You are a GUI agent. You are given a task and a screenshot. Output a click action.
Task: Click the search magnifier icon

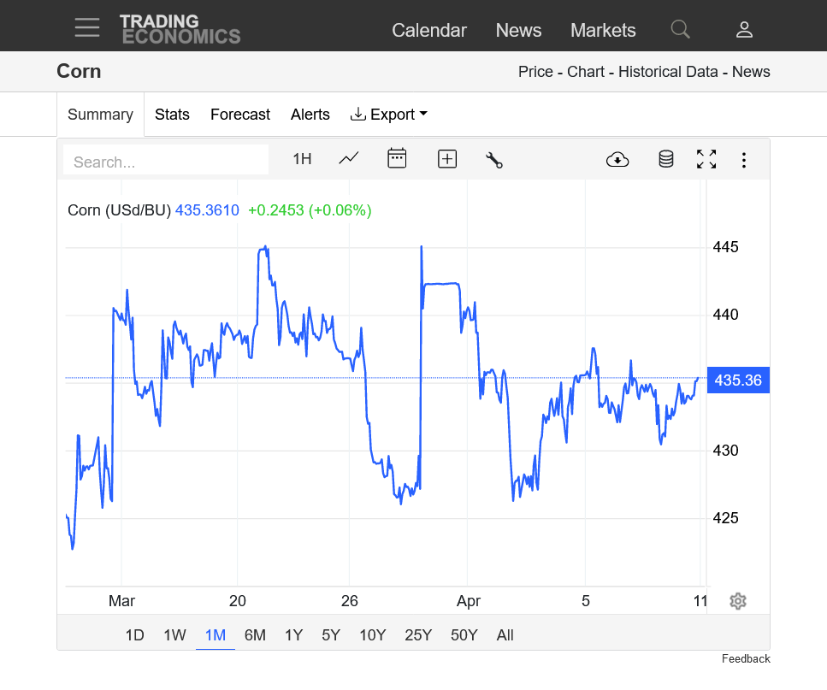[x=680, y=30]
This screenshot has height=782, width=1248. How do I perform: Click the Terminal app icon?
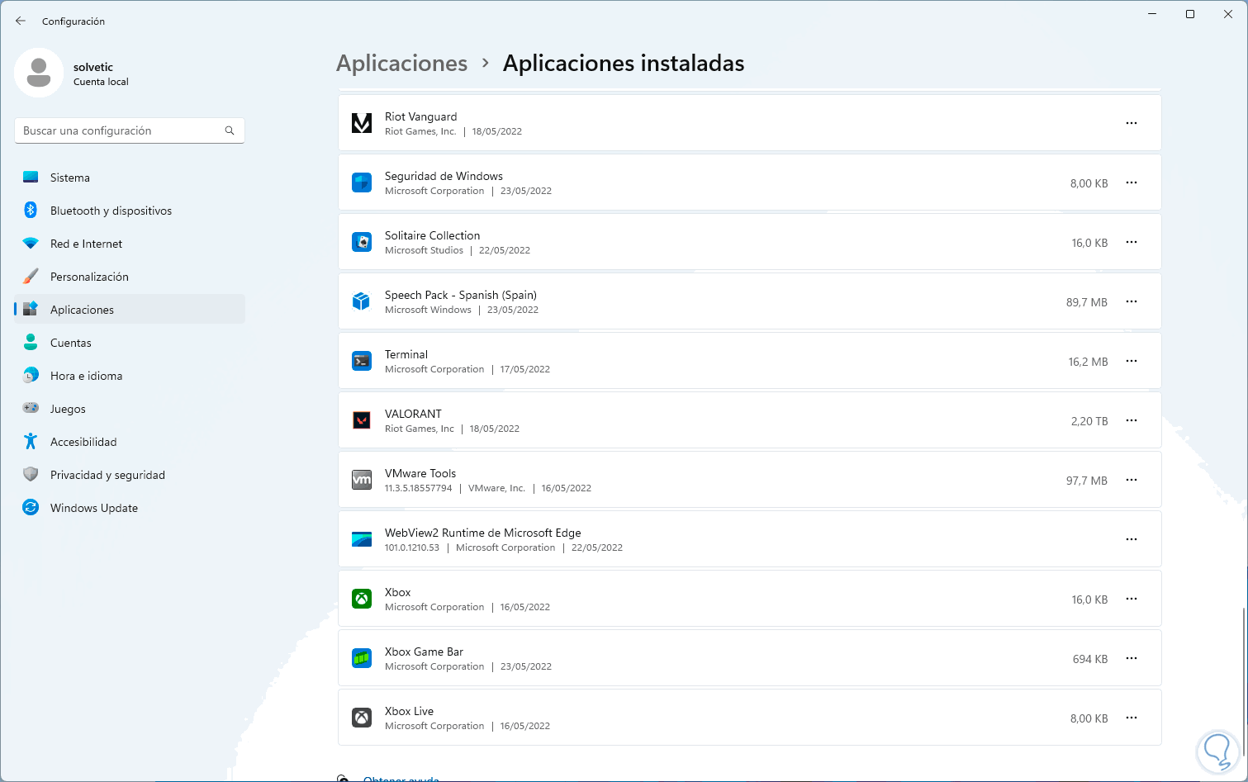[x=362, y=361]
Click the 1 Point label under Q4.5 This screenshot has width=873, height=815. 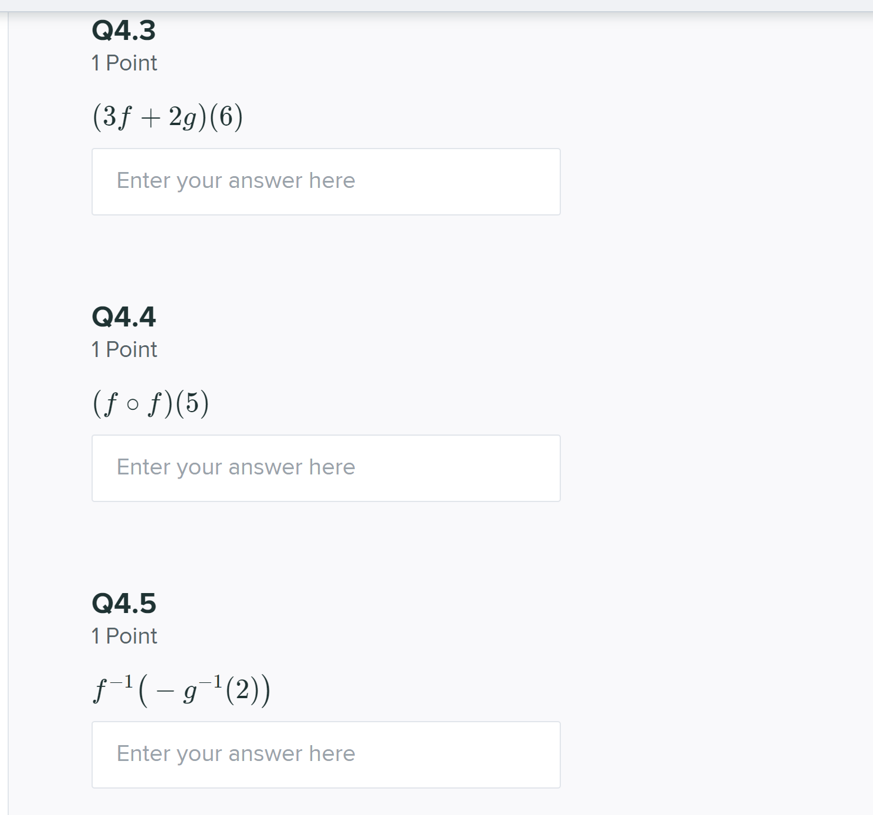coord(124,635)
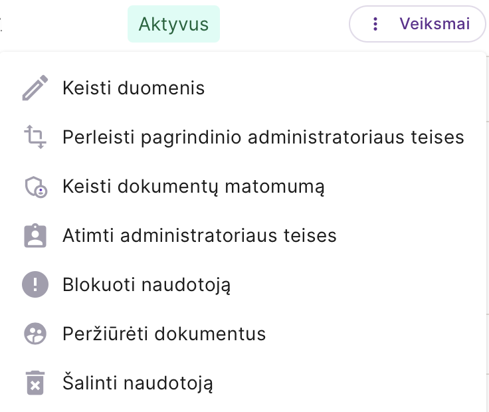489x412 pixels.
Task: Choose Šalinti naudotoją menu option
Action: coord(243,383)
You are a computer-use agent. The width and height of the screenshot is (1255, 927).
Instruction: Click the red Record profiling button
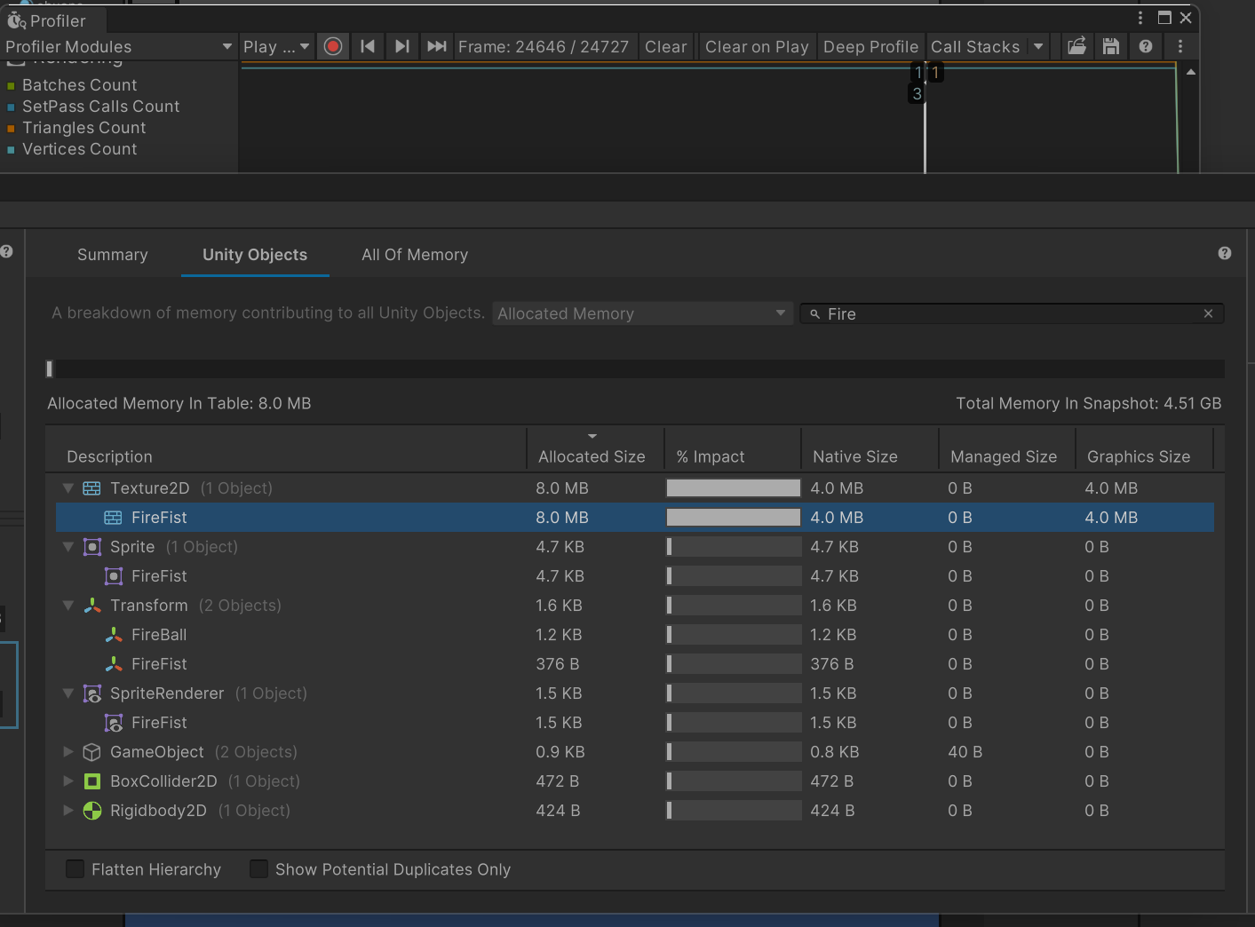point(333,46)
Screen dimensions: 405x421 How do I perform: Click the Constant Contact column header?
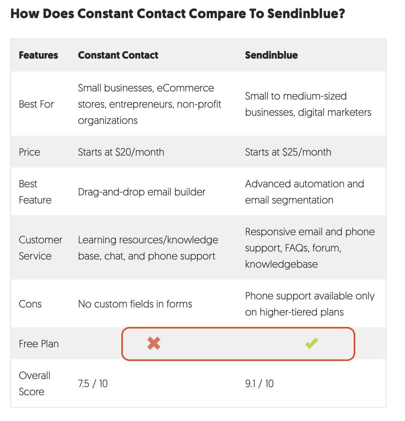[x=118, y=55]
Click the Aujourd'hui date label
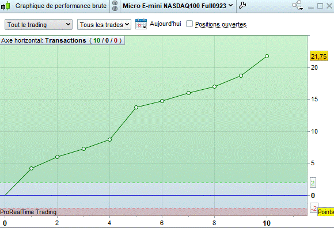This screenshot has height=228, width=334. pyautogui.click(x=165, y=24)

______________________________

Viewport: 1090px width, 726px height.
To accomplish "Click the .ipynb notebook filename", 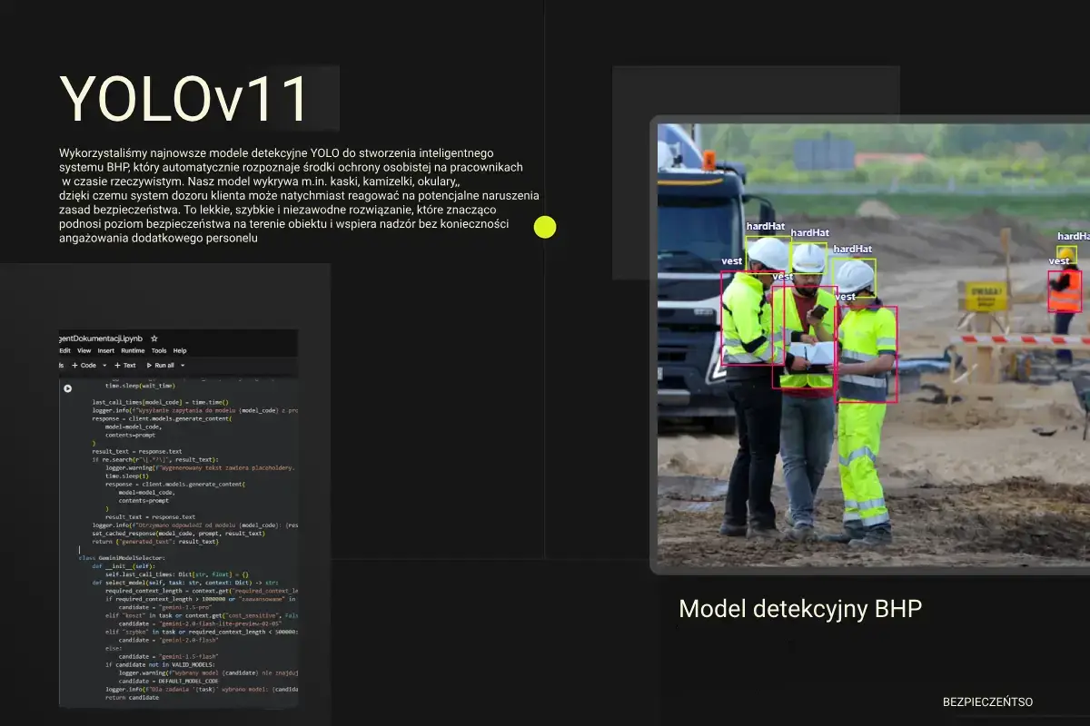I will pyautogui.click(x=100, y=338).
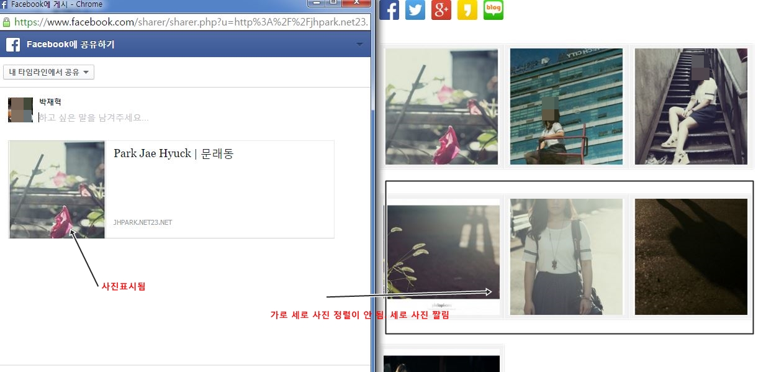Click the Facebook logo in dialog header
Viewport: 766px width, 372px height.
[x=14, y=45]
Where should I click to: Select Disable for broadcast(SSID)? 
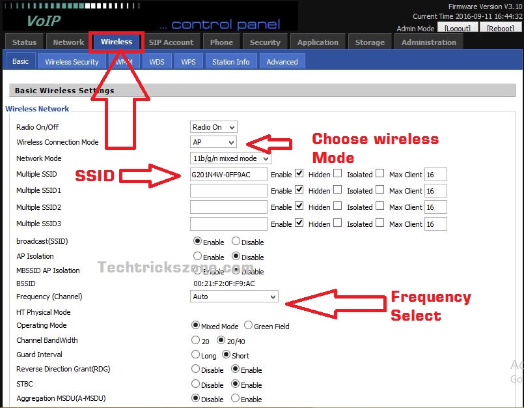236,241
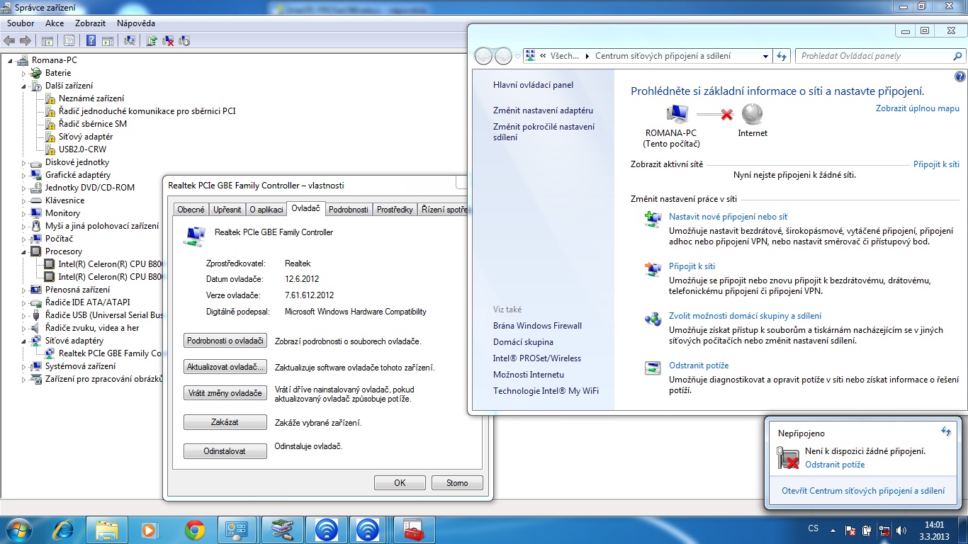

______________________________

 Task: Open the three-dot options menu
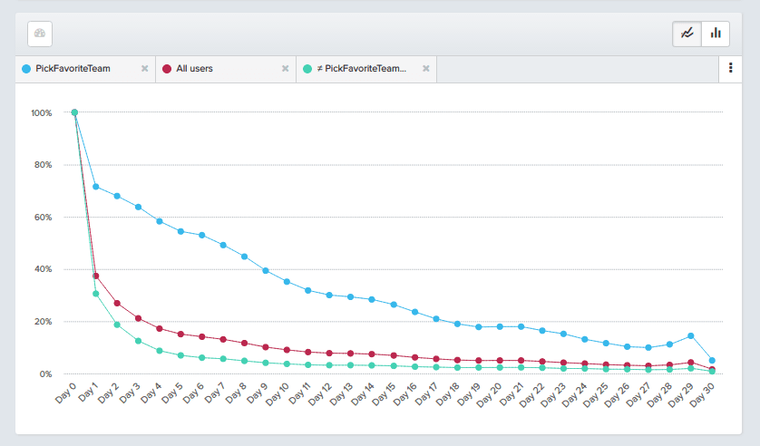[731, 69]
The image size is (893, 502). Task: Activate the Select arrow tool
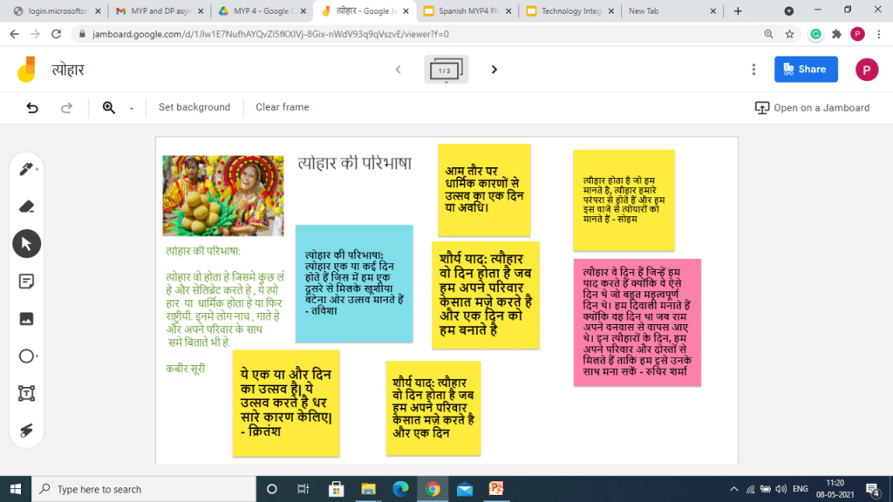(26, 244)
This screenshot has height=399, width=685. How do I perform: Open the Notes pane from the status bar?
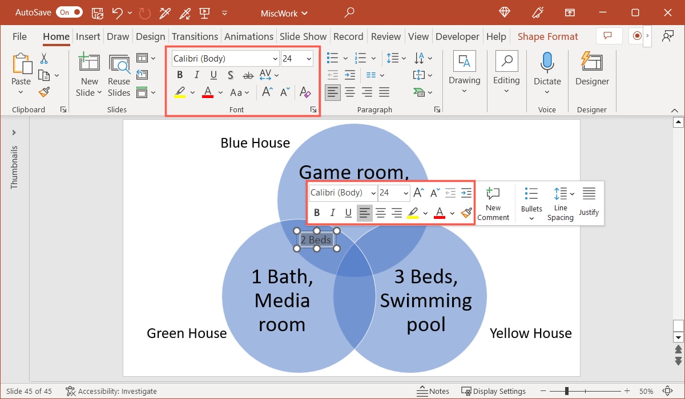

______________________________

Rewrite the stretch from the line containing "Task: Open the three-dot options menu" through the line containing "This screenshot has height=399, width=685.", switching "three-dot options menu" to "overflow menu" and leaving everything else unchanged. Omit the pictures from your answer.

§ **Result of this task**
 Task: Open the overflow menu
[731, 69]
The image size is (893, 502). Task: Activate the Select arrow tool
(26, 244)
This screenshot has height=399, width=685. How do I perform: Open the Notes pane from the status bar?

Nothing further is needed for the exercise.